## DATASET RECORDS
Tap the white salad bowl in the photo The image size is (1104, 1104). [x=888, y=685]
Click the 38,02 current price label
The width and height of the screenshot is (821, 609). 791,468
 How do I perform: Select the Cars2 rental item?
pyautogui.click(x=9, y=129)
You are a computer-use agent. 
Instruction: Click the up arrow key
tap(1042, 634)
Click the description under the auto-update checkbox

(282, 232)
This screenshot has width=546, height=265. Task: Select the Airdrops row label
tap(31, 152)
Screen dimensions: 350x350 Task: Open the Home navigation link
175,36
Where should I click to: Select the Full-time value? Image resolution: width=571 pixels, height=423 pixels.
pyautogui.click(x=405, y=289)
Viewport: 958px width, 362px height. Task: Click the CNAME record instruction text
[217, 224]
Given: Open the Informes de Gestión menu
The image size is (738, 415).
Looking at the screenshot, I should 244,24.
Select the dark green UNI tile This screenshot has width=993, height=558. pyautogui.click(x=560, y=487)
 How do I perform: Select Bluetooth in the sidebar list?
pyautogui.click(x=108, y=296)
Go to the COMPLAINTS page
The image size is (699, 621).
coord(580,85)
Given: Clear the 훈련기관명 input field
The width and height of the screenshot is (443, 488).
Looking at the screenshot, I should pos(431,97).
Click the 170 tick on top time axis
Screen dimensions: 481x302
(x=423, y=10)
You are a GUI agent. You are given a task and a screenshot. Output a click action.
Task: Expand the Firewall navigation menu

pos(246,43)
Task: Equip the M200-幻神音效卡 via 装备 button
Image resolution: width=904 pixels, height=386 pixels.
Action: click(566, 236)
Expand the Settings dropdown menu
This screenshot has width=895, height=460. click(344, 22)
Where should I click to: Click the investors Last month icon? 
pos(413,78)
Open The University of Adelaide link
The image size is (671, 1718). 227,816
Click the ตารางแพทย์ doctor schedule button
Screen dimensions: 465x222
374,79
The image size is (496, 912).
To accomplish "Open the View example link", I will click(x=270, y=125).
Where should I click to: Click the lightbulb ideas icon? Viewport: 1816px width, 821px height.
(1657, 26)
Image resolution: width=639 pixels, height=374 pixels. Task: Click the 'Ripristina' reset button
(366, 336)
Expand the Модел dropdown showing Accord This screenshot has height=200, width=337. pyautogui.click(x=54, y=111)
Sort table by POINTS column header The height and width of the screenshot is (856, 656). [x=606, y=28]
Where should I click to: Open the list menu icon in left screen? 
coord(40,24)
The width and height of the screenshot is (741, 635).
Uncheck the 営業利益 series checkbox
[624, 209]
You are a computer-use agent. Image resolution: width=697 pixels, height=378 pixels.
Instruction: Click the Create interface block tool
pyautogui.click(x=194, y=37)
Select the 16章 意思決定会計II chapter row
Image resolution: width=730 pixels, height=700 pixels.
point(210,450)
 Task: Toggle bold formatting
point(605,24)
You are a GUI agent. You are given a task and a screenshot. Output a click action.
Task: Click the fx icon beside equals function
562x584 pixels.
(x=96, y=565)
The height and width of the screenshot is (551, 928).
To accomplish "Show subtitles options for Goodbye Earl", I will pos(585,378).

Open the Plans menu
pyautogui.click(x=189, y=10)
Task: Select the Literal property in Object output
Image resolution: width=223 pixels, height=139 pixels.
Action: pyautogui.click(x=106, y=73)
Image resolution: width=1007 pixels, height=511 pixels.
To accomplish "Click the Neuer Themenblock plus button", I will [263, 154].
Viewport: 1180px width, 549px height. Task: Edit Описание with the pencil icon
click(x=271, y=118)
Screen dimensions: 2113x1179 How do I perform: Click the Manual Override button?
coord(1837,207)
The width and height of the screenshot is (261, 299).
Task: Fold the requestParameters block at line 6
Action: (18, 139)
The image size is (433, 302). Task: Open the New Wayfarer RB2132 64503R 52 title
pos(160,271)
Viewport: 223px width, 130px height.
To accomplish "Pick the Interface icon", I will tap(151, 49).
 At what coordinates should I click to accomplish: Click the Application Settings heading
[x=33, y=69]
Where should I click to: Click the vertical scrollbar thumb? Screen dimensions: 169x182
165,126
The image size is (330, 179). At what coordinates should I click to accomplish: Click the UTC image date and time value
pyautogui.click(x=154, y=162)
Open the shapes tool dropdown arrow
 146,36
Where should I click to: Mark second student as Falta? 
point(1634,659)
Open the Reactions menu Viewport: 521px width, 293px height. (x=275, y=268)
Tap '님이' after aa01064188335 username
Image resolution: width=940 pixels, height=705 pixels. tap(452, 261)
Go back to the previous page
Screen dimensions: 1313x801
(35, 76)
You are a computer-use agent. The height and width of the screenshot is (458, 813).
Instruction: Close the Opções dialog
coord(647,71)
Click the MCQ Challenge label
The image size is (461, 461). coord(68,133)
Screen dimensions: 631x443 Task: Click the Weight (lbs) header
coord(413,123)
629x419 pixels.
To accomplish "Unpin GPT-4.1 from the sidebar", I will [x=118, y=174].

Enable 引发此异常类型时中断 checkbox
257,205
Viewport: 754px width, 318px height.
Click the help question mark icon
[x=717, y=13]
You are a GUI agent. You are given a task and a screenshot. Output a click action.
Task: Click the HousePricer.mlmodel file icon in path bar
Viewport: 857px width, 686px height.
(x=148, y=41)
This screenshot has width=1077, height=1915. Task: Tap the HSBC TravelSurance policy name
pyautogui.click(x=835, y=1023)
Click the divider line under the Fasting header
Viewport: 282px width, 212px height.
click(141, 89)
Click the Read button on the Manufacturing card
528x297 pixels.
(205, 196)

## ASSIGNMENT
Pull every line containing the string "computer" out of the data above and copy it.

## RESULT OF THIS EXERCISE
You are a computer-use agent. 
You are a computer-use agent. Image resolution: width=697 pixels, height=378 pixels.
You are a computer-use agent. The height and width of the screenshot is (458, 813).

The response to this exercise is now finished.